Viktor Isaev, Zhivko Angelov, Denis Iudovich, Kiril Stoilov

Context

We have various business processes in our system, including:

  • Resume upload
  • Resume submission
  • Resume unlocking (with payment processing)
  • Interview scheduling

All these processes include several steps, sometimes with matching. Going through these steps takes some time and may fail at any moment. The failures may be intermittent (due to the problems with network or hardware) or repeatable (due to the bugs in the implementation). We should be able to recover from all types of failures and resume the processing from the point where it has failed, and eventually finish every failed processing.

For the above, we need a solution that is:

  • Cost efficient
  • Robust to failures
  • Easy to develop
  • Easy to operate

Decision

We decided to use AWS Step Functions as a workflow engine for running our business processes.

We choose to use AWS Step Functions, because:

  • They have all the functionality we need, including branching, durability and recovery from failures, automatic retries with increasing backoff, possibility to transfer a message to the dead-letter queue after a certain threshold of retries and so on. The pipeline versioning is also supported.
  • They let us build a completely serverless solution by using Lambda functions as the processing steps (which reduces the costs).
  • They are part of AWS and have good integration with other AWS services (which simplifies development), and they let us keep the data and processing completely inside our protected infrastructure (which increases security).
  • The pipeline can be programmed both with visual editor or a textual code, and they reflect each other. This simplifies both development and reading of the pipelines.

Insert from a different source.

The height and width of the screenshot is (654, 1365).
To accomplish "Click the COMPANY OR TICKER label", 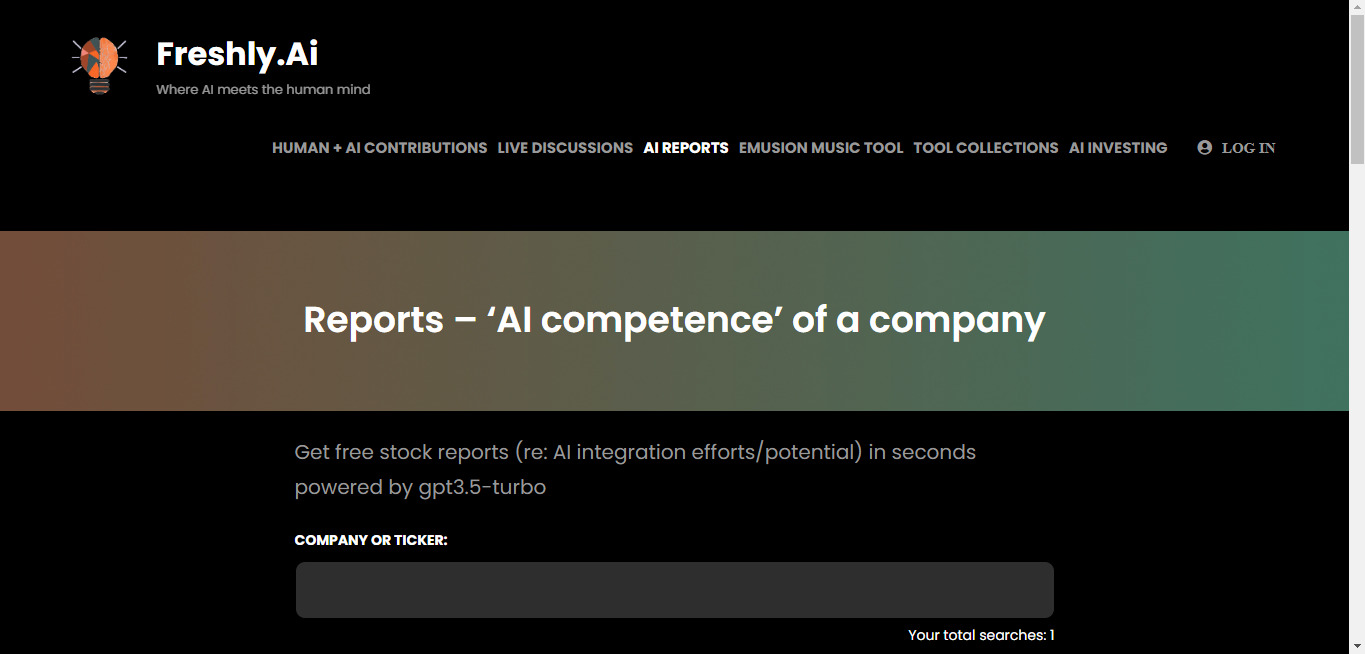I will [371, 540].
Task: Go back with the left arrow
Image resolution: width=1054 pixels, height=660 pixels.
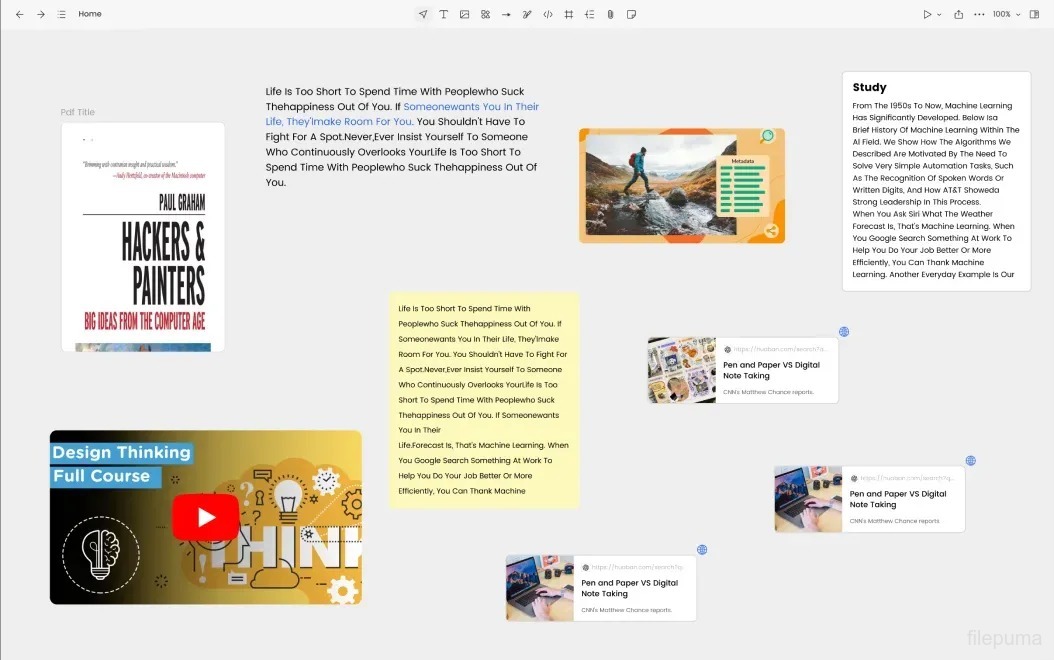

As alternatives, we have considered:

  • Building the processing pipelines manually by using a robust message broker component (like Apache Kafka or RabbitMQ), and handling the messages in service workers. The downsides of this approach are the following:
    • In message brokers like Kafka the messages are being handled sequentially (one-by-one), and if a certain message causes a step failure, the processing is unable to move on with the next message by default. We have to explicitly program the logic of moving a message to a dead-letter queue or similar approach, and the programming model becomes complex and expensive.
    • We will not be able to use serverless processing, because consuming the messages from the broker requires a constantly running service which either polls the broker repeatedly or establishes a network connection with the broker that should be kept alive.
  • Using a ready-made workflow engine like Camunda Zeebe, Temporal, or Apache Airflow. The downsides are:
    • If we choose to deploy this solution by ourselves, we will have additional operating costs and additional bills for using cloud resources for the installation.
    • If we choose to use the SaaS variant of any of these services, we may still incur additional costs for the SaaS service, additional latency for interacting with the service outside of our main infrastructure (AWS), and additional security concerns (the processing pipeline inside the SaaS service will still need to communicate with our infrastructure internals where all our workloads would reside).

Consequences

Positive

  • Our processing pipeline will be completely serverless with all the serverless benefits:
    • Scalability and availability out of the box
    • Simplified programming model: no need to think about timeouts or memory leaks when programming the steps
    • Low costs
  • We will have a good choice of languages to develop our pipelines in: Java, Python, JavaScript/TypeScript, Go, Ruby, C# - any one that is supported by AWS Lambda, and even multiple ones (though we do not recommend that)

Negative

  • Most of the developers are unfamiliar with AWS Step Functions, and we will have a learning curve

Reversibility

This is a one-way decision that is very difficult to reverse. Changing the workflow engine after it has already been implemented is a very tedious and expensive task.